* TASK INSTRUCTIONS *
The required result is an exact copy of the lines from the one containing "You are a computer-use agent." to the last line of the records, both ends included, without pictures.

Extracted records
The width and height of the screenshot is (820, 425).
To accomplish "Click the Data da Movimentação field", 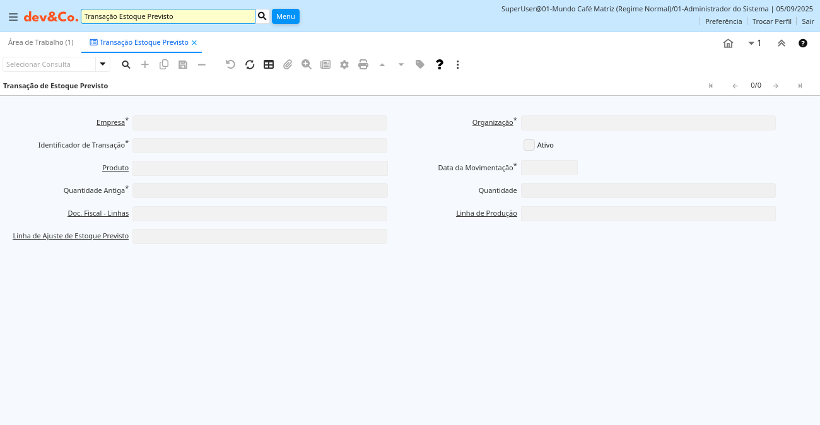I will (549, 168).
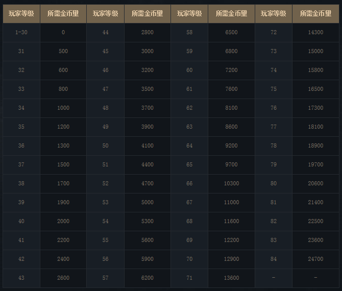Select the gold cost 24700 cell
Viewport: 342px width, 291px height.
click(315, 259)
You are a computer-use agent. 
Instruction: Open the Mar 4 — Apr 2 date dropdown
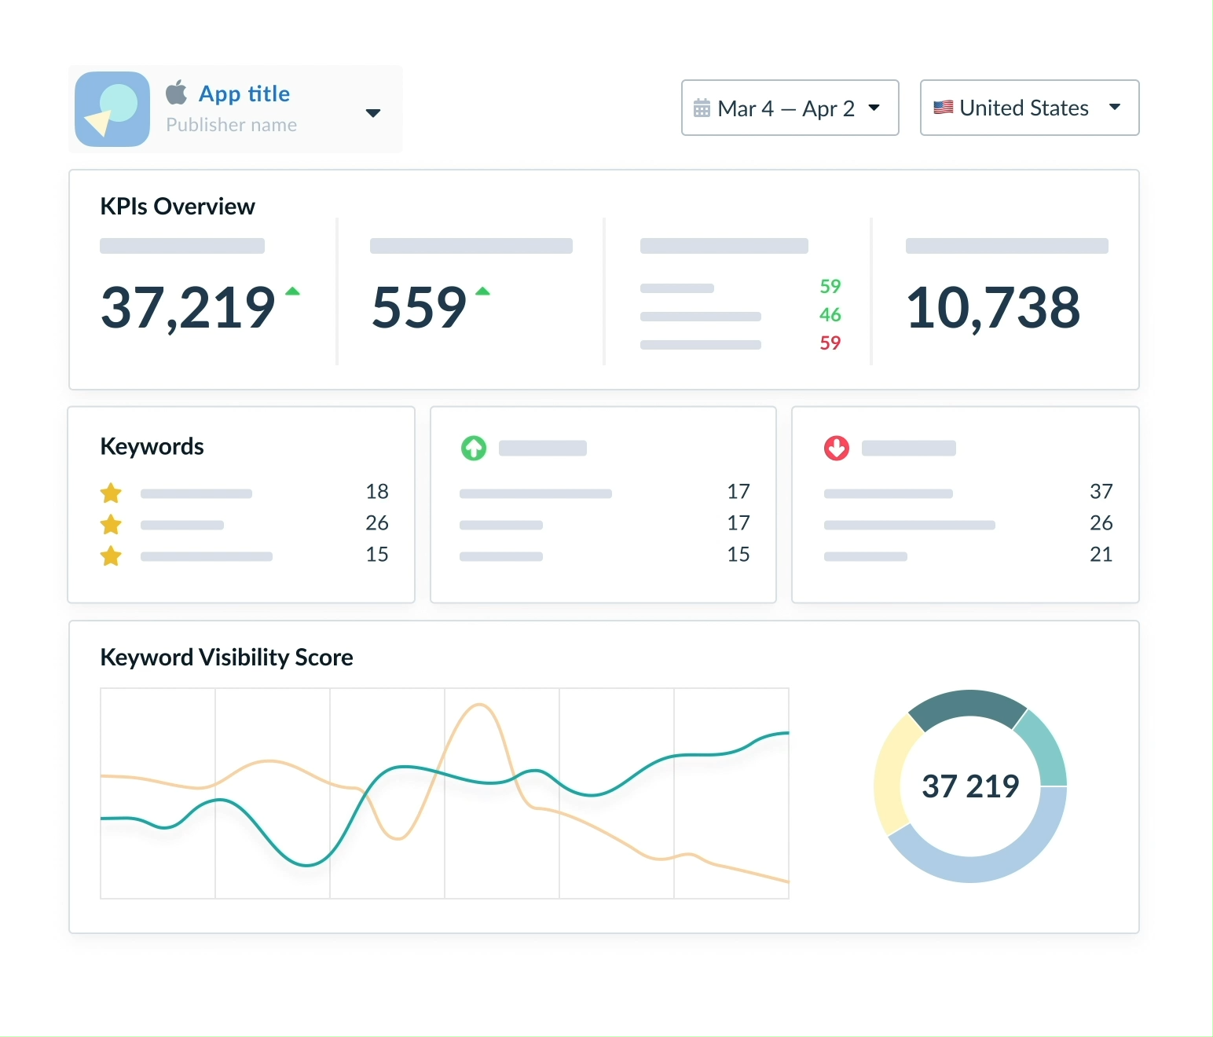pyautogui.click(x=790, y=108)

* REPLY TO THE TASK *
You are a computer-use agent. 
Instruction: Open the Mar 4 — Apr 2 date dropdown
pyautogui.click(x=790, y=108)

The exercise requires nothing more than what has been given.